#### [Brano proposto]
····················
Fiducia non è il semplice contrario di diffidenza. La fiducia è piuttosto il vaccino che ci protegge dal virus del disincanto a cui ci spinge la complessità del nostro mondo, che sentiamo lontano e spesso nemico, o almeno in-affidabile, appunto.
E’ la nostra difesa, che i tempi della pandemia hanno quasi plasticamente tradotto nelle “mascherine” con cui abbiamo – giustamente- protetto la nostra salute fisica e anche quella degli altri. La società ha innalzato barriere immunitarie al suo stesso interno, è diventata auto-immune a prezzo della chiusura non solo materiale, ma anche mentale. Abbiamo dovuto scegliere tra vicinanza e sicurezza, perciò possiamo dire che la fiducia è diventata uno sport estremo, quasi una forma di incoscienza o di ingenuità.
Penetrando anche nelle relazioni affettive e comunitarie, il cuneo della paura ha scavato fossati, ha reso le forme consuete dello scambio tra gli esseri umani, dalla stretta di mano all’abbraccio, potenziali portatrici di rischio.
····················
#### [Elenco fornito]
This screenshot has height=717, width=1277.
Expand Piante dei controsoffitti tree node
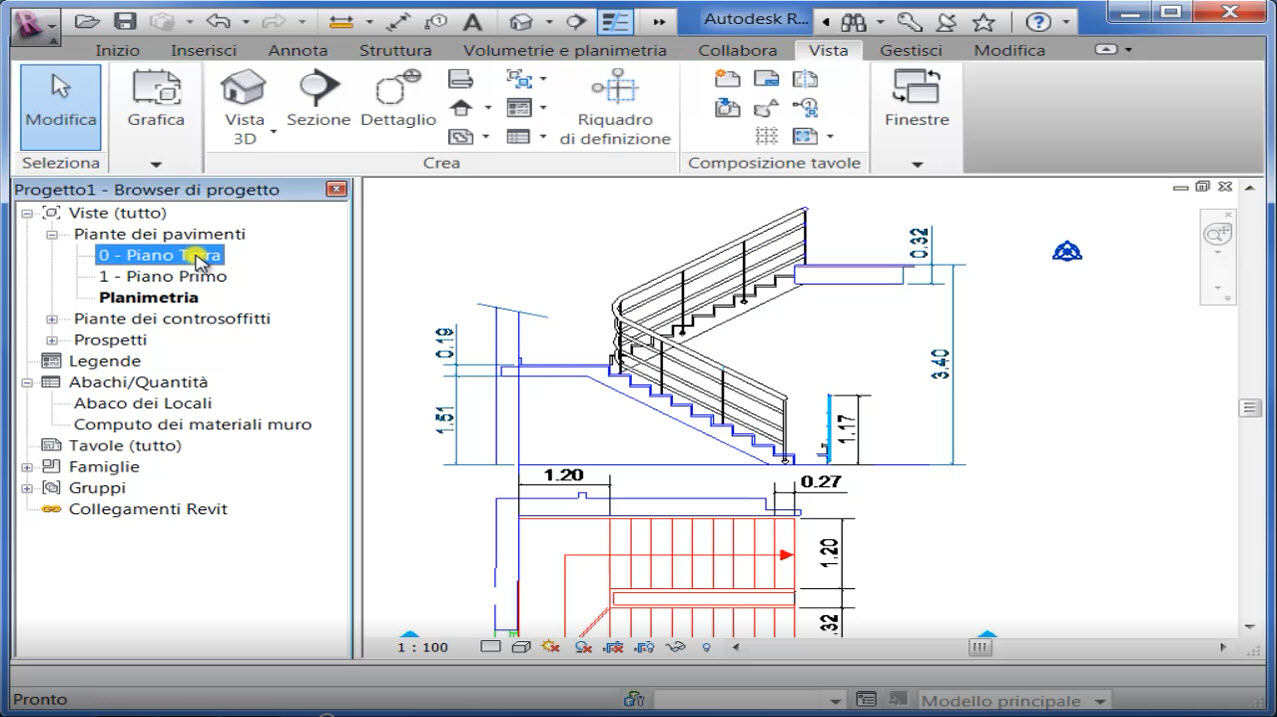click(52, 319)
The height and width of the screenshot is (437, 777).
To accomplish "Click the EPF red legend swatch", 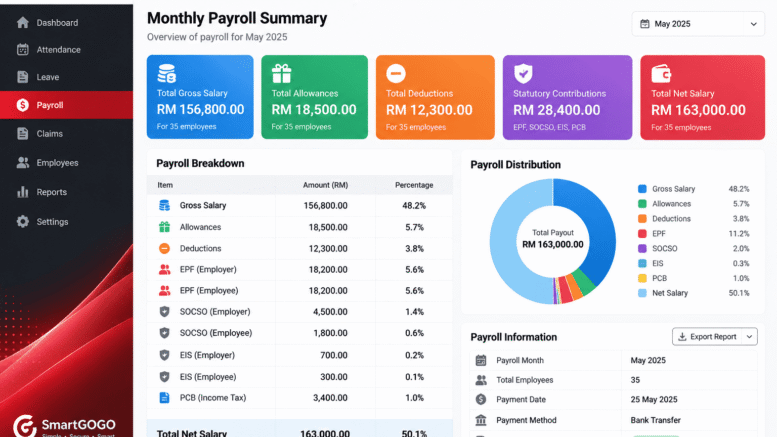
····················
#### [Istruzioni di lavoro]
Puoi trascrivere per intero il brano sulla fiducia, senza cambiarne nemmeno una parola?

#### [Soluzione]
Fiducia non è il semplice contrario di diffidenza. La fiducia è piuttosto il vaccino che ci protegge dal virus del disincanto a cui ci spinge la complessità del nostro mondo, che sentiamo lontano e spesso nemico, o almeno in-affidabile, appunto.
E’ la nostra difesa, che i tempi della pandemia hanno quasi plasticamente tradotto nelle “mascherine” con cui abbiamo – giustamente- protetto la nostra salute fisica e anche quella degli altri. La società ha innalzato barriere immunitarie al suo stesso interno, è diventata auto-immune a prezzo della chiusura non solo materiale, ma anche mentale. Abbiamo dovuto scegliere tra vicinanza e sicurezza, perciò possiamo dire che la fiducia è diventata uno sport estremo, quasi una forma di incoscienza o di ingenuità.
Penetrando anche nelle relazioni affettive e comunitarie, il cuneo della paura ha scavato fossati, ha reso le forme consuete dello scambio tra gli esseri umani, dalla stretta di mano all’abbraccio, potenziali portatrici di rischio.